16. yüzyılda Babür hanedanının ilk imparatoru Ekber ise bu acımasız deneylere, dilsiz sütanneleri tarafından büyütülen kendi çocuklarını alarak katılır. Sonuçta çocukları hiçbir dili konuşamaz.

Buradan hareketle konuşmanın ancak işitme sayesinde mümkün olabileceği gerçeği ortaya çıkar.

Tüm bunların yanında; doğada kaybolan ve bir şeklide hayvanlar tarafından büyütülen çocukların olduğu gerçeğini de unutmamak gerek. 

Bulunduklarında herhangi bir insan dilini konuşamadıkları gözlemlenen yavruların; hangi hayvanın yanında hayatta kaldıysa onlarla bir şekilde iletişime geçtiğini gösteren örnekler mevcut. Daha sonraki yıllarda çabalansa dahi dil yeteneklerinin hep kısıtlı kaldığı, gelişemediği de bir gerçek.

İşitme engelli doğan bebekleri ise bambaşka bir kategoride düşünmek lazım. Evet herhangi bir kelime duymadıkları için konuşamıyorlar ama işaret dili sayesinde bunu aşabiliyorlar.

Tüm bu deneylerin doğru olup olmadığı hala eleştirel yazarlar tarafından tartışıla dursun; ortada büyük bir gizem hala varlığını koruyor gibi görünüyor.

Dilin kaynağının ne olduğunu bulmayı amaçlarken; etikten ve hatta insanlıktan uzak olarak yapılan deneylerin sonuçları ne olmuş dersiniz?

Gelin bu sorunun yanıtı için Roma İmparatoru II.Frederick tarafından yapılan deneyin detaylarına bakalım.

Bebeklerin ilk olarak hangi dili kullanacağını merakla bekleyen imparator; tüm baskılara rağmen deneyin yapılmasını emreder.

Acımasız deneyde iki ayrı odaya farklı bebekler konur.

Bakıcılara verilen talimatlara göre; birinci odadaki bebeklerle hiçbir şekilde iletişim kurulmaz. Sadece beslenip temizlenirler.

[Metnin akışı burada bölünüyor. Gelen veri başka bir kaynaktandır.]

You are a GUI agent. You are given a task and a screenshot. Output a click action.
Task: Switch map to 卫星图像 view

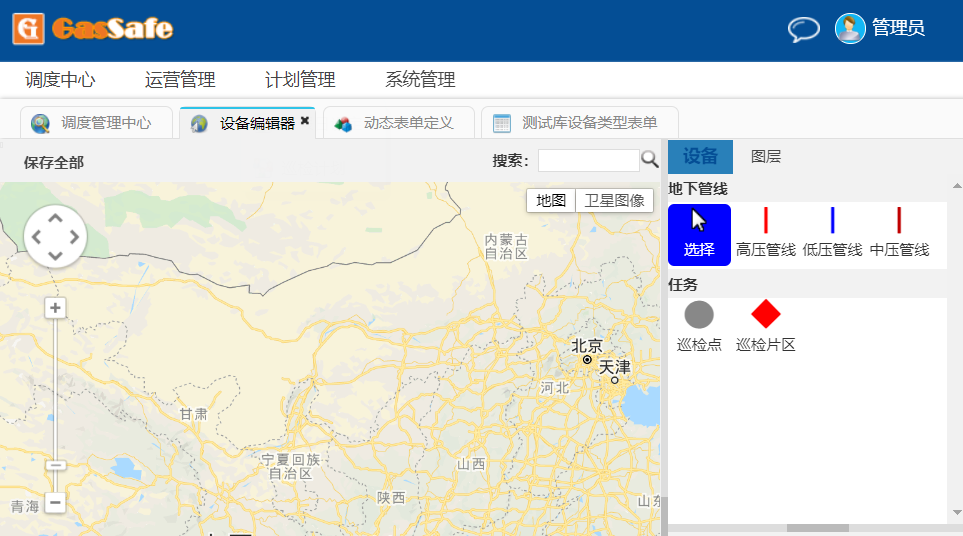pos(614,200)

İkinci odadaki bebekler ise biraz daha şanslıdır. Beslenir, temizlenir, bakıcıları tarafından sevgi ile dokunulup konuşulur.

Aradan belirli bir süre geçer.

Bu arada deneyi imparator adına takip eden Keşiş Salimbene her gün bakıcılardan bilgi alır.

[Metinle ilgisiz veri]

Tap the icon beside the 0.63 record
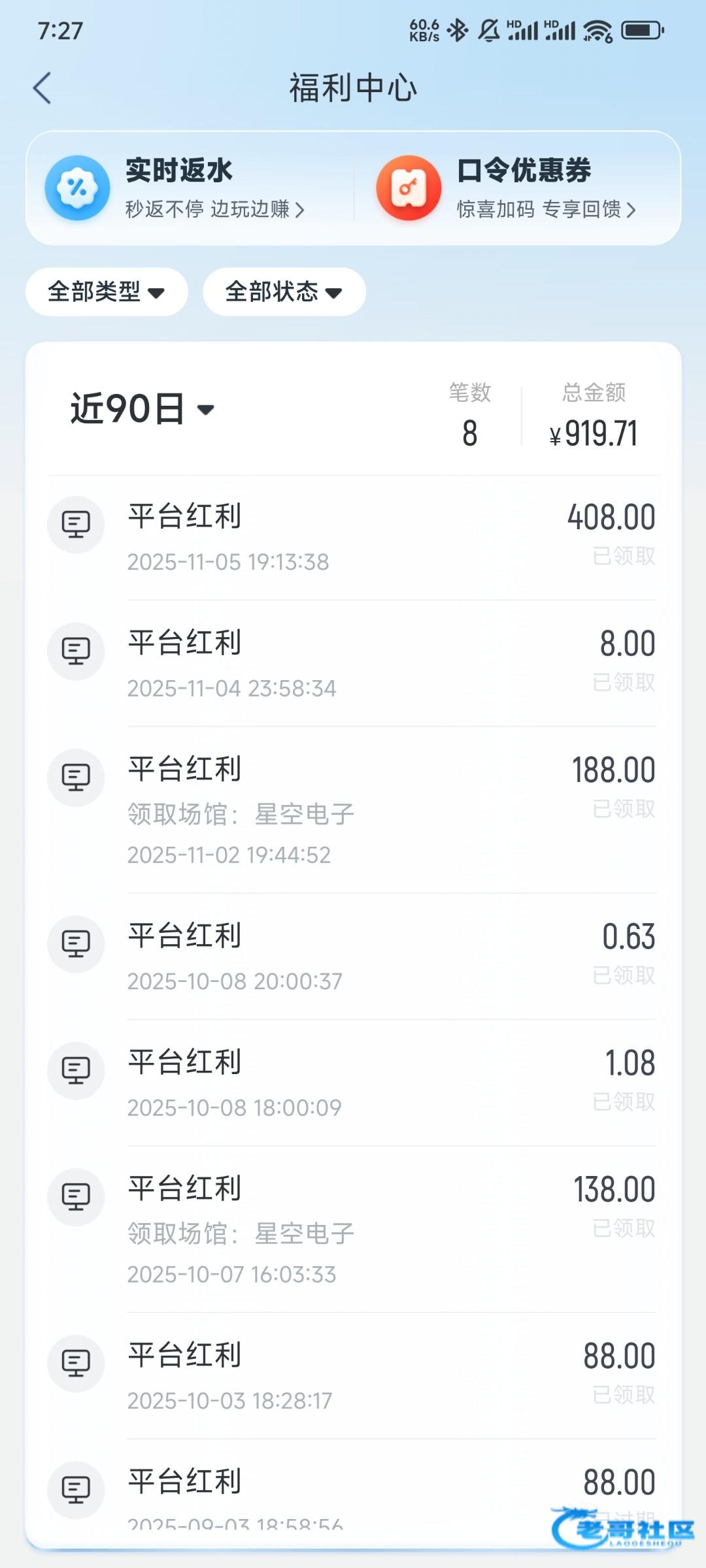 (76, 944)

Ancak gün gelir birinci odaya giren bakıcılar şaşkınlıkla birbirine bakar. Çünkü odadaki bebeklerin hepsi yaşamını kaybetmiştir.

İkinci odadaki bebekler ise sağlıkla yaşamlarına devam eder.

İşte tarih boyunca pek çok kez tekrarlanan deneyler ve acı sonuçları.

Üstelik deney kurbanı olarak; dünyaya gözlerini açarken başlarına geleceklerden habersiz masum bebeklerin kullanılmış olması.

Dilden yoksun bırakıldıkları için hayatlarını kaybedenler ya da yaşama bir şekilde tutunan ama yaşadıkları travmatik izleri yaşam boyu taşıyanlar.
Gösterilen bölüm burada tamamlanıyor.